**What this task involves:** There is one span to output from the data below: the lines starting at the line with "The width and height of the screenshot is (960, 720)." and ending at the line with "Task: Select Poor". Output it exactly, ends included, nothing more.

**Stored data:**
━━━━━━━━━━
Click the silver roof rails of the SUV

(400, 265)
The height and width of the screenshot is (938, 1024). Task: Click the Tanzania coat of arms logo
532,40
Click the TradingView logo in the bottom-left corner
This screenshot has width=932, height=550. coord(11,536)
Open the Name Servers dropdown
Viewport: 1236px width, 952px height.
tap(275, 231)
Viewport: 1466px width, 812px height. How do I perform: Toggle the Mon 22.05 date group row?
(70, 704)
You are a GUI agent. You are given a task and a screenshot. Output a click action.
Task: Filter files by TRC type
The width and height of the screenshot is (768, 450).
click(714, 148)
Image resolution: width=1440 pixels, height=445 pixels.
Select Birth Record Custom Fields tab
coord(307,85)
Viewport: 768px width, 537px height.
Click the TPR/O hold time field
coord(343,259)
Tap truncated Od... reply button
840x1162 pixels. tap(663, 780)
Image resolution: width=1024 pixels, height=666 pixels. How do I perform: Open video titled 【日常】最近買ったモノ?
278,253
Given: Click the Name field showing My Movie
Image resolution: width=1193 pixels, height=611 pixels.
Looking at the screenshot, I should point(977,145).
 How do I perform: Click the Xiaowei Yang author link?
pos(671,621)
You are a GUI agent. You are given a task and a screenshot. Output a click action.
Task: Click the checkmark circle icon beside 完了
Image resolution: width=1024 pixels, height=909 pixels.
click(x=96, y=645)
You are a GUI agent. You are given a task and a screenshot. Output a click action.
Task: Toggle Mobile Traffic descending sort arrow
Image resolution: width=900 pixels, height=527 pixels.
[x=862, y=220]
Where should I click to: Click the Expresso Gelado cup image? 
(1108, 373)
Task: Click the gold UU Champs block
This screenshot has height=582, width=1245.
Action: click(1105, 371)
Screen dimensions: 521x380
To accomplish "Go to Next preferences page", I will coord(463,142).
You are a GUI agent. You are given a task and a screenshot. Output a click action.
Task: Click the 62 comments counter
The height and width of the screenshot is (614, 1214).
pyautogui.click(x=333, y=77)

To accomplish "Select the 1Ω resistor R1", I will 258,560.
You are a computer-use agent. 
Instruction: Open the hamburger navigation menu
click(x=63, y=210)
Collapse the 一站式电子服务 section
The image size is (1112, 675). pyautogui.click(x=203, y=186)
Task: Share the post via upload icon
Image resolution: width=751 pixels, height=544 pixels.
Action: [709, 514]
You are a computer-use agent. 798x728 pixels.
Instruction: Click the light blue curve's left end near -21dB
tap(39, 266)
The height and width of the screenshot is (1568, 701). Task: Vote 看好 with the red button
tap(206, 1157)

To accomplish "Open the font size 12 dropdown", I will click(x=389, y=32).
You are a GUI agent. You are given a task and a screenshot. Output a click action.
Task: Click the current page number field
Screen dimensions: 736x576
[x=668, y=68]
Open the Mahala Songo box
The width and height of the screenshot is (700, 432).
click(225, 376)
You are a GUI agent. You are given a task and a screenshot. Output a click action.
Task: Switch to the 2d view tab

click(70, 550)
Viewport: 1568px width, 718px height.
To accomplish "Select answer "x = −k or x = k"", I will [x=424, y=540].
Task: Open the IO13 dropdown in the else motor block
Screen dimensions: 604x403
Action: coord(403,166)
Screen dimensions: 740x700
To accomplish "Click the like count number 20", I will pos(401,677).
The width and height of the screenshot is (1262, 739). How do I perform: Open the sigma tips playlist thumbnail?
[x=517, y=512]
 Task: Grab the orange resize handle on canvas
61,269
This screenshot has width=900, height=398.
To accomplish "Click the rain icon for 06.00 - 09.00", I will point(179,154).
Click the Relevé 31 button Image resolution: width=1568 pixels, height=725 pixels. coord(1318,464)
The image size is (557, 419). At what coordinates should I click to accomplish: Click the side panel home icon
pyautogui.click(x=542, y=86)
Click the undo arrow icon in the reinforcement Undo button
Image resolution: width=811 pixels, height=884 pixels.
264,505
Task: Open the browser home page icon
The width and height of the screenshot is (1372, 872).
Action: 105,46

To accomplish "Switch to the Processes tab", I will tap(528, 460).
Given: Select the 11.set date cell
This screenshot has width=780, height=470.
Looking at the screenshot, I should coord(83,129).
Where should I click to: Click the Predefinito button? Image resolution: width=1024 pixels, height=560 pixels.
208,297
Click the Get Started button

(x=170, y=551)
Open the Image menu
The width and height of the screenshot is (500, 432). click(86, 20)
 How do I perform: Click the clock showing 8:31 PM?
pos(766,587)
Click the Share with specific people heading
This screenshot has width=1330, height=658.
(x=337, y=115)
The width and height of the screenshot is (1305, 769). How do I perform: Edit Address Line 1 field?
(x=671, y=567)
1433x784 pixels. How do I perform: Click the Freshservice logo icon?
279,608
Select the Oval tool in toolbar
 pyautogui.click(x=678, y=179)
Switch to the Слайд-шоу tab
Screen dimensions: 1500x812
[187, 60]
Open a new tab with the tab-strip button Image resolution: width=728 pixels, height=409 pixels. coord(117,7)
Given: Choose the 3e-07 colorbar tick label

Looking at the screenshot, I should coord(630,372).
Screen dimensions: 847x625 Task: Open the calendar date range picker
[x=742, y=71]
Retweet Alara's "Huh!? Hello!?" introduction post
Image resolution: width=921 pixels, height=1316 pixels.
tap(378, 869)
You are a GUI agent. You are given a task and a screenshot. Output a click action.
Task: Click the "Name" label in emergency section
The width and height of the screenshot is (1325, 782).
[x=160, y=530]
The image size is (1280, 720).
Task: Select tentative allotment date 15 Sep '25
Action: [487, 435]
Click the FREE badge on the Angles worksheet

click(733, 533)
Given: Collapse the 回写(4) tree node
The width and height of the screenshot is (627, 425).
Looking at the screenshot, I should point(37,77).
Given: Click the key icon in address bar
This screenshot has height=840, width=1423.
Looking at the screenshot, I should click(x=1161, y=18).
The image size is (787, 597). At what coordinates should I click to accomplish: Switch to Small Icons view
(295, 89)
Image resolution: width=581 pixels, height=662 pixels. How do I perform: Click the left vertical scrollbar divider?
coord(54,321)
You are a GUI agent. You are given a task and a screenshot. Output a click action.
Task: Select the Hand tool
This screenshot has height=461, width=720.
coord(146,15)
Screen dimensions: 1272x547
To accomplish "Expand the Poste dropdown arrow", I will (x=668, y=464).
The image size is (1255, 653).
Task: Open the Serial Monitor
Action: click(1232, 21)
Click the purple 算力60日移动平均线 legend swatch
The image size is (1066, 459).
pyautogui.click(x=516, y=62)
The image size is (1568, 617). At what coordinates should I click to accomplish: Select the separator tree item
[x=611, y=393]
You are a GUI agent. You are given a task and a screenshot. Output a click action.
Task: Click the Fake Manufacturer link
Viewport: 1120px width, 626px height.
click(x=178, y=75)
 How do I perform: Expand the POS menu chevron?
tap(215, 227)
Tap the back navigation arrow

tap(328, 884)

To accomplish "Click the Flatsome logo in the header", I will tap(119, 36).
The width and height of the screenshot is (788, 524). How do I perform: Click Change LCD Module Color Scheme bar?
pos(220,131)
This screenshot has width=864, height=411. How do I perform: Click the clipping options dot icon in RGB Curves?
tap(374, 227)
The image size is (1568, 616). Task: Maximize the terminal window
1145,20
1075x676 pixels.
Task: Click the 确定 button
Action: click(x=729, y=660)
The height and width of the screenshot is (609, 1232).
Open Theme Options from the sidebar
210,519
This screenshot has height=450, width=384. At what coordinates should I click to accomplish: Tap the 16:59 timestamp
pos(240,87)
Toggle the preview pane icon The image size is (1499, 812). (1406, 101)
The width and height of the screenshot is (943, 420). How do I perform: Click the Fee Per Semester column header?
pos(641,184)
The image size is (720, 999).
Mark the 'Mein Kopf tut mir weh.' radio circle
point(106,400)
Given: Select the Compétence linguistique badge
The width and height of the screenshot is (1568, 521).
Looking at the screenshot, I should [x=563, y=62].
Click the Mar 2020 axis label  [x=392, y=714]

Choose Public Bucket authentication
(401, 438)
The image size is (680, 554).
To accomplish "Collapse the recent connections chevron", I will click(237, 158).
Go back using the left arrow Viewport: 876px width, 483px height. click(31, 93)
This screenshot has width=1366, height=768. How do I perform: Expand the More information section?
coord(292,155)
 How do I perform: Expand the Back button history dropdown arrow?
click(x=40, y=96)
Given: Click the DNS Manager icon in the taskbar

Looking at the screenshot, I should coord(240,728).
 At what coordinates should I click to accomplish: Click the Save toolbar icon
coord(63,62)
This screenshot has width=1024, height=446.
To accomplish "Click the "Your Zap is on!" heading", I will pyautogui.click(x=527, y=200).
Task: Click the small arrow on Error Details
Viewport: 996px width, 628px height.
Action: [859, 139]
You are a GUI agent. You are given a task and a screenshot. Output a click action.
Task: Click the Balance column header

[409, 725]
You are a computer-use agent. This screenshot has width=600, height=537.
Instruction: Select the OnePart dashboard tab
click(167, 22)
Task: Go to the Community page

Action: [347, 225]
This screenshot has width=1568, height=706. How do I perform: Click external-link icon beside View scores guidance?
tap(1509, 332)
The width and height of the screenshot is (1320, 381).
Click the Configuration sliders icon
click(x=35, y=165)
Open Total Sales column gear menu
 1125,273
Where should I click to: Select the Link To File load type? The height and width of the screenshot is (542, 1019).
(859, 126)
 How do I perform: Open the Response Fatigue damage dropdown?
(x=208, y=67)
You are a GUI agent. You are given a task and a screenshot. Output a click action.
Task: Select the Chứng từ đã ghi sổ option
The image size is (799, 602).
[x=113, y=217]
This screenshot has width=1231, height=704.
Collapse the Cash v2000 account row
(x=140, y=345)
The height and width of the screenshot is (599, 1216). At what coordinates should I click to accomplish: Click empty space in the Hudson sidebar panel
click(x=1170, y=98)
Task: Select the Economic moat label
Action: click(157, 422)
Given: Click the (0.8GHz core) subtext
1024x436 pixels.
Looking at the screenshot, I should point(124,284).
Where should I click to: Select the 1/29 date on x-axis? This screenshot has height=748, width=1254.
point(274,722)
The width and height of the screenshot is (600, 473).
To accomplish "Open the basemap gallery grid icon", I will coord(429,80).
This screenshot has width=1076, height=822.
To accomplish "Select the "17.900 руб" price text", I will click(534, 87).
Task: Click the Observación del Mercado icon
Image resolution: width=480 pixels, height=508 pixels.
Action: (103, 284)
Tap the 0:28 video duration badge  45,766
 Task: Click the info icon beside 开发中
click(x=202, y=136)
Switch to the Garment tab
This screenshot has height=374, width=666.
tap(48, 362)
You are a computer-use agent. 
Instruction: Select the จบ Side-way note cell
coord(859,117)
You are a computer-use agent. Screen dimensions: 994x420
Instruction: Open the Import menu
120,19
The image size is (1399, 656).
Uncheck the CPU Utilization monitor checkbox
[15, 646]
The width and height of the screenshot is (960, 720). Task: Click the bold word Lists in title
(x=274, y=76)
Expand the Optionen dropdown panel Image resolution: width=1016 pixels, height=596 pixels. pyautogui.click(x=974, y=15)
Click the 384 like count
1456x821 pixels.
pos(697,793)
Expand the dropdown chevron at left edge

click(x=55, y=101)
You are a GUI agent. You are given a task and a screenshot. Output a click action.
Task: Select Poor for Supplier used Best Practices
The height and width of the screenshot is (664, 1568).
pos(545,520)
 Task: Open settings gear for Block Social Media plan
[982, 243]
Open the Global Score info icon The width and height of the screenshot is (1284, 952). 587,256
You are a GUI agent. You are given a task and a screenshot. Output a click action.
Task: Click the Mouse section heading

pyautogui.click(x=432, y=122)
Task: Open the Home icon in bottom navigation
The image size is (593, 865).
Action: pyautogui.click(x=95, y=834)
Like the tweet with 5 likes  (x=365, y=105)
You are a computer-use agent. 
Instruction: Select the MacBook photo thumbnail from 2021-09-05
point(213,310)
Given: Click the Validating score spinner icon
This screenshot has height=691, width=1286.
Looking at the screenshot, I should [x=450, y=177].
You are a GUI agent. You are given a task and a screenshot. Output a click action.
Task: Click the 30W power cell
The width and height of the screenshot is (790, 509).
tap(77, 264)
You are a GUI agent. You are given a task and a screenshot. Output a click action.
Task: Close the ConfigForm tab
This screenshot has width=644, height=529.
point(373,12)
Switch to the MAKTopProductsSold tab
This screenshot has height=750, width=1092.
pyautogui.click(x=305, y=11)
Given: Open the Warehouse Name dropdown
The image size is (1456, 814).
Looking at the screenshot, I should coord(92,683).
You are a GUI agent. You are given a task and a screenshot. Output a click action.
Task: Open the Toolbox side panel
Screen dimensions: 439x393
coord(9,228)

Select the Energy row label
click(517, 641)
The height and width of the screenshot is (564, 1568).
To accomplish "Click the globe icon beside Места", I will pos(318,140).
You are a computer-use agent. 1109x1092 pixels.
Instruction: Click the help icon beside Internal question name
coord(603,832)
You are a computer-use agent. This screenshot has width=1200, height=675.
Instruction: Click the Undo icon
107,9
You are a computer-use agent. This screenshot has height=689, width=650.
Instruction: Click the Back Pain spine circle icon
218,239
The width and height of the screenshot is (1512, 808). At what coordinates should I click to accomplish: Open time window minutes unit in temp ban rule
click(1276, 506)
━━━━━━━━━━
**Output of the exercise:**
The width and height of the screenshot is (960, 720). Task: Click the bold word Lists in title
(x=274, y=76)
Expand the Optionen dropdown panel Image resolution: width=1016 pixels, height=596 pixels. pyautogui.click(x=974, y=15)
Click the 384 like count
1456x821 pixels.
pos(697,793)
Expand the dropdown chevron at left edge

click(x=55, y=101)
You are a GUI agent. You are given a task and a screenshot. Output a click action.
Task: Select Poor for Supplier used Best Practices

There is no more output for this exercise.